━━━━━ EXTRACTED RECORDS

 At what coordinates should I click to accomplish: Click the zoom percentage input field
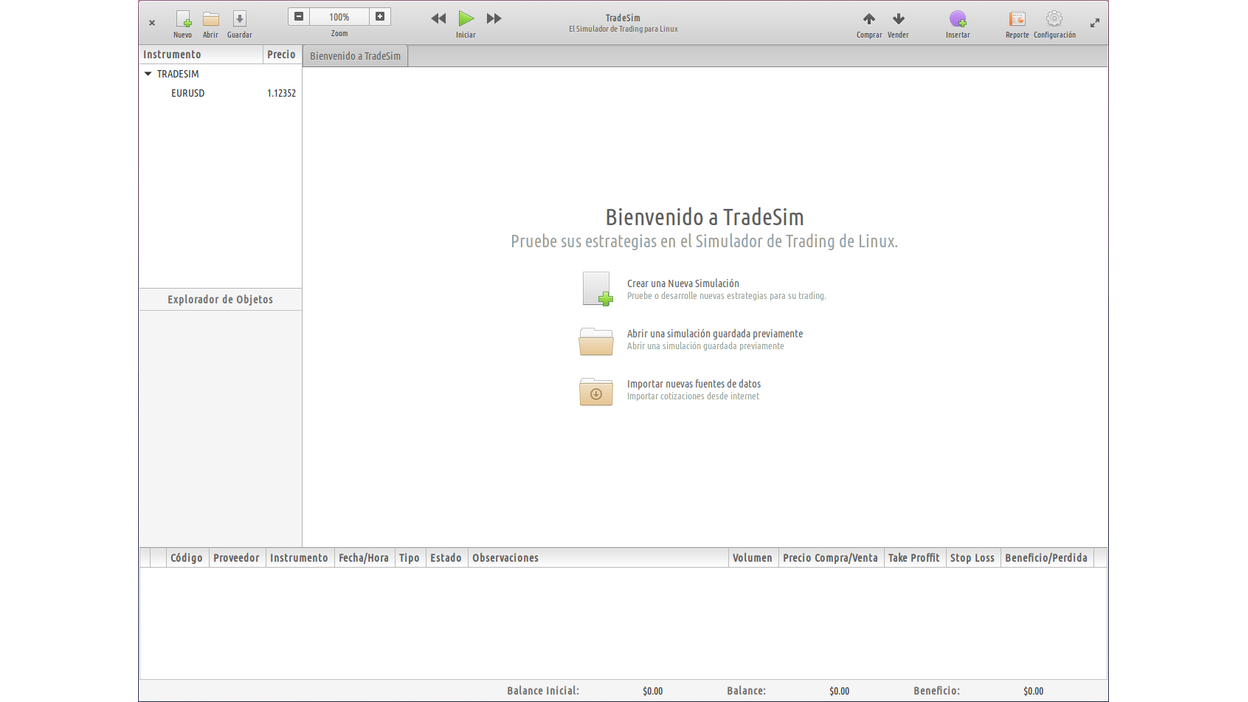339,16
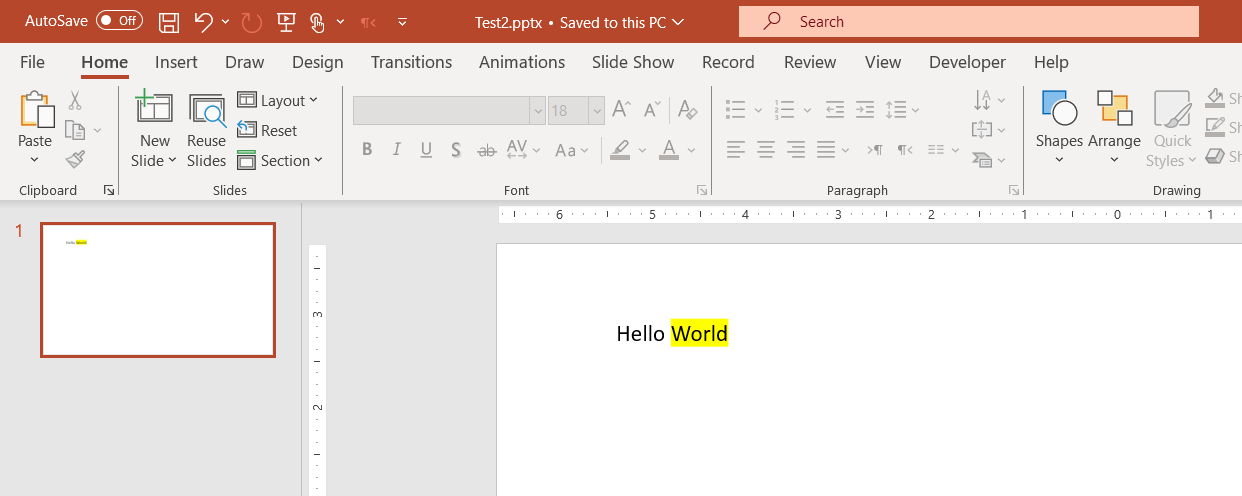Click the Start From Beginning presentation icon
Image resolution: width=1242 pixels, height=496 pixels.
286,21
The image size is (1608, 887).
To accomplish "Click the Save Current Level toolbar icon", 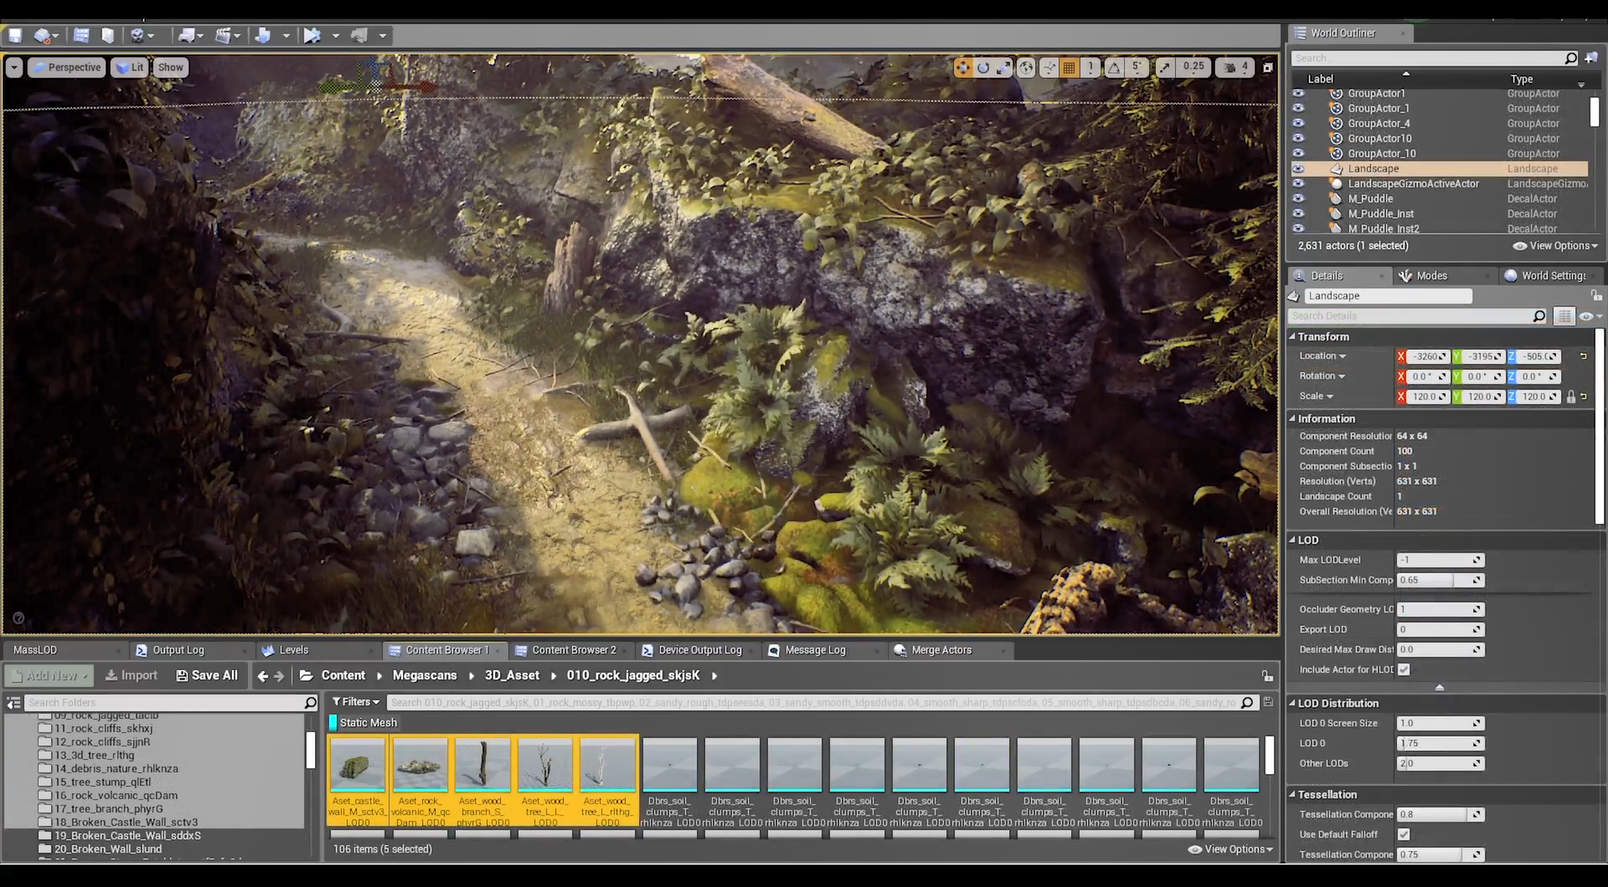I will [x=15, y=35].
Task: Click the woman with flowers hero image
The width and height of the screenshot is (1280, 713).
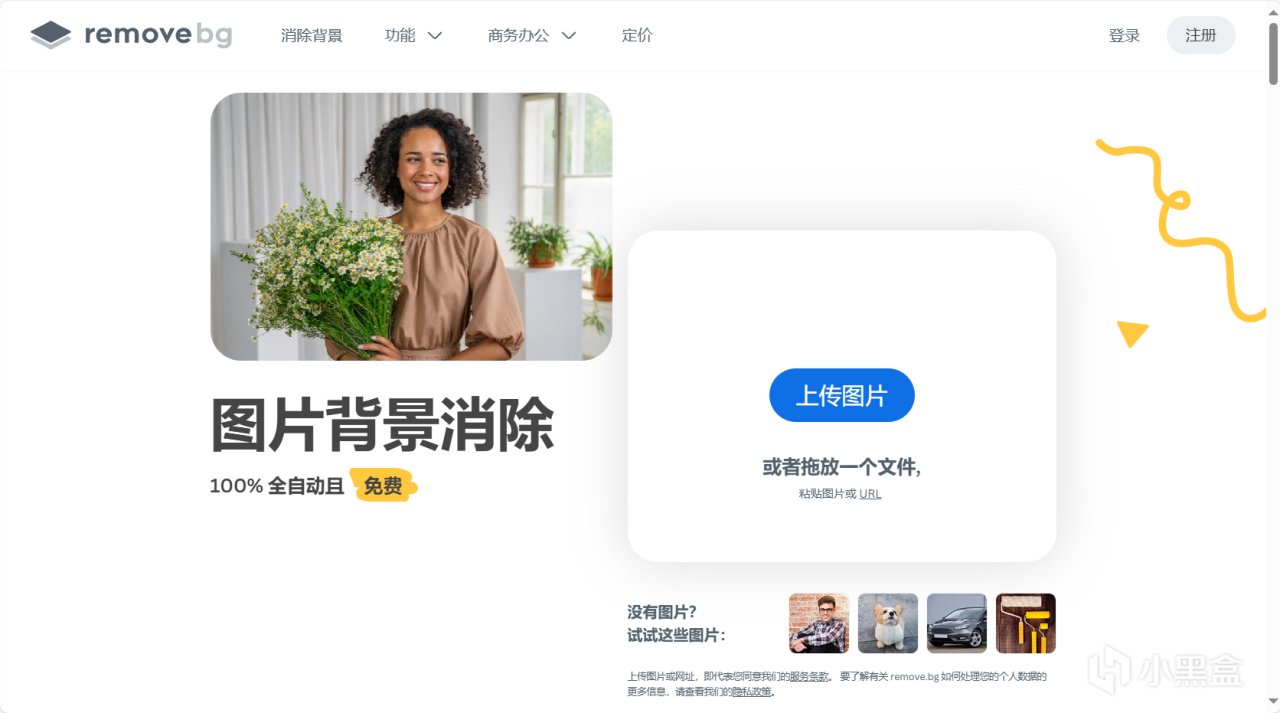Action: pos(411,227)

━━━━━━━━━━

» ABOUT THIS EXERCISE
From the line containing "Task: Click the woman with flowers hero image" through the last line of the data above, write out every line word for word, and nothing else. Do not include the pictures.

» ANSWER TO THIS EXERCISE
Task: Click the woman with flowers hero image
The width and height of the screenshot is (1280, 713).
Action: pos(411,227)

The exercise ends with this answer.